今すぐ削除項目を一つずつ見ながら整理したいなら、ディスククリーンアップ。
普段から一時ファイルなどを自動的に管理したいなら、ストレージセンサー。
そして「そもそも何が容量を使っているのか分からない」という場合は、まず「設定」→「システム」→「ストレージ」を確認します。
この順番なら、意味の分からないファイルを手当たり次第に消す必要がありません。
「PCを高速化するため」に全部消す必要はない
もう一つ、僕が強調しておきたいのがここです。
ディスククリーンアップは万能な高速化機能ではありません。
Cドライブの空き領域が極端に少なく、それがWindows Updateなどの動作を妨げている場合には、空き容量を確保する意味があります。
Microsoftも、空き容量不足によってデバイスのパフォーマンスに影響したり、システムアップグレードが難しくなったりする場合があると案内しています。
一方、PCが遅くなる原因はメモリ不足、CPU負荷、バックグラウンドアプリ、ストレージの状態などさまざまです。
「SSDだから掃除は不要」「ディスククリーンアップすれば必ず速くなる」のどちらも極端です。
目的は高速化の儀式ではなく、必要な空き容量を適切に維持すること。
この考え方で使うのが、Windows 11のディスククリーンアップとの上手な付き合い方だと思います。
まとめ:Windows 11のディスククリーンアップは削除項目を確認して使おう
Windows 11のディスククリーンアップは、Cドライブなどにある一時ファイルや不要なシステムファイルを選択して整理し、空き容量を確保できるWindows標準機能です。
SSD・HDDのどちらでも利用でき、タスクバーから「ディスク クリーンアップ」を検索して起動するほか、`cleanmgr`から起動することもできます。
削除するときは、一時ファイルなど比較的判断しやすいもの、ダウンロードやごみ箱など中身を確認すべきもの、以前のWindowsのインストールなどシステムへの影響を確認すべきものに分けると判断しやすくなります。
特に以前のWindows環境を削除すると、Windowsの通常機能で以前のバージョンへ戻れなくなります。
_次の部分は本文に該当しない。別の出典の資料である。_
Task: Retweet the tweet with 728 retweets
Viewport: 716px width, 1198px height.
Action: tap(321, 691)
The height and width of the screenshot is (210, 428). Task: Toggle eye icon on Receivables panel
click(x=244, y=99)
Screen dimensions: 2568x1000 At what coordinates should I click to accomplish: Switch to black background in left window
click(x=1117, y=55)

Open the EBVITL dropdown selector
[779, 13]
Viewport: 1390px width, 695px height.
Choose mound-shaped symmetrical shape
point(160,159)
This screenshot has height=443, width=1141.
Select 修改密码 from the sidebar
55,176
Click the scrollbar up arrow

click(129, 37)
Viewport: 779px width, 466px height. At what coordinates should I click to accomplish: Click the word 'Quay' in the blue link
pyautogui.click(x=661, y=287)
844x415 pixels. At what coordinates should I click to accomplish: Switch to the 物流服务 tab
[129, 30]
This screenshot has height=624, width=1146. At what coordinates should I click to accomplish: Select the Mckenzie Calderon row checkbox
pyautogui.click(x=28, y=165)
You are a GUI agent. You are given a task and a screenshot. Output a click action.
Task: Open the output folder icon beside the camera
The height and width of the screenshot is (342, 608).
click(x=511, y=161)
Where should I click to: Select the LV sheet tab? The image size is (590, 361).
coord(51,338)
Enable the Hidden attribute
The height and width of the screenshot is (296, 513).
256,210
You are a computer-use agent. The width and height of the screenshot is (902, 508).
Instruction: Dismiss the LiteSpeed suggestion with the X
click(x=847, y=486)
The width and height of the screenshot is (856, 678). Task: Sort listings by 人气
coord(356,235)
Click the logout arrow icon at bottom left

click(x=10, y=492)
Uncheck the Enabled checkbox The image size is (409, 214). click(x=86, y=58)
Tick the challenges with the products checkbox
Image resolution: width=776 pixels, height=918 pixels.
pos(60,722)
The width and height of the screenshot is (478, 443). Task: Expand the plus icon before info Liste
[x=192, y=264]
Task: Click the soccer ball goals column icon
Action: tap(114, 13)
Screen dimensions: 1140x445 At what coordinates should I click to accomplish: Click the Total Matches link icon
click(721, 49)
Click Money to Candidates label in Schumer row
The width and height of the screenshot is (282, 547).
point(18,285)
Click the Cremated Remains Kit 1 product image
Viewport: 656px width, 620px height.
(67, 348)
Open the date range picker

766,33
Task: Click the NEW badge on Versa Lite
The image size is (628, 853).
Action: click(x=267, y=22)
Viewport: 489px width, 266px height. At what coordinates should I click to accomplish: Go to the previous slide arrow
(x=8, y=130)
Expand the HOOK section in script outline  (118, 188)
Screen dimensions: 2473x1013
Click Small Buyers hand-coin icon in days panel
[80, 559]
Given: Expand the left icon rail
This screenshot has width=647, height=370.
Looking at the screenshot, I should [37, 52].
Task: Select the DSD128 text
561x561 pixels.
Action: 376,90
アップグレード後は多くの場合10日間の「戻る」期間があるため、現在のWindowsで問題がないことを確認してから判断しましょう。
そして、ディスククリーンアップをしても空き容量が増えない場合は、機能が役に立たないのではなく、容量不足の原因が別にあるのかもしれません。
「設定」→「システム」→「ストレージ」で使用量を確認し、原因に合った場所を整理することがWindows 11のストレージ管理では重要です。
よくある質問
Windows 11のディスククリーンアップはSSDでも使えますか?
はい。Windows 11がSSDにインストールされているPCでもディスククリーンアップを利用できます。
SSD・HDDの違いよりも、空き容量を増やしたい対象ドライブを正しく選択することが重要です。
ディスククリーンアップをするとCドライブのデータは全部消えますか?
いいえ。Cドライブ全体を初期化する機能ではなく、ディスククリーンアップ画面で選択した対象を削除する機能です。
ただし、ごみ箱や個人ファイルに関係する項目もあるため、削除後にWindowsの通常操作で簡単に元へ戻せるとは考えず、実行前に中身を確認してください。
「以前のWindowsのインストール」は削除しても大丈夫ですか?
現在のWindowsに問題がなく、以前のバージョンへ戻る必要がないと判断できた場合は、空き容量を増やすための削除対象にできます。
ただしMicrosoftによると、削除するとWindows.oldなど以前のWindowsへ戻るためのファイルが失われ、その操作は元に戻せません。アップグレード後は多くの場合10日間が「戻る」ための期間なので、更新直後は特に慎重に判断しましょう。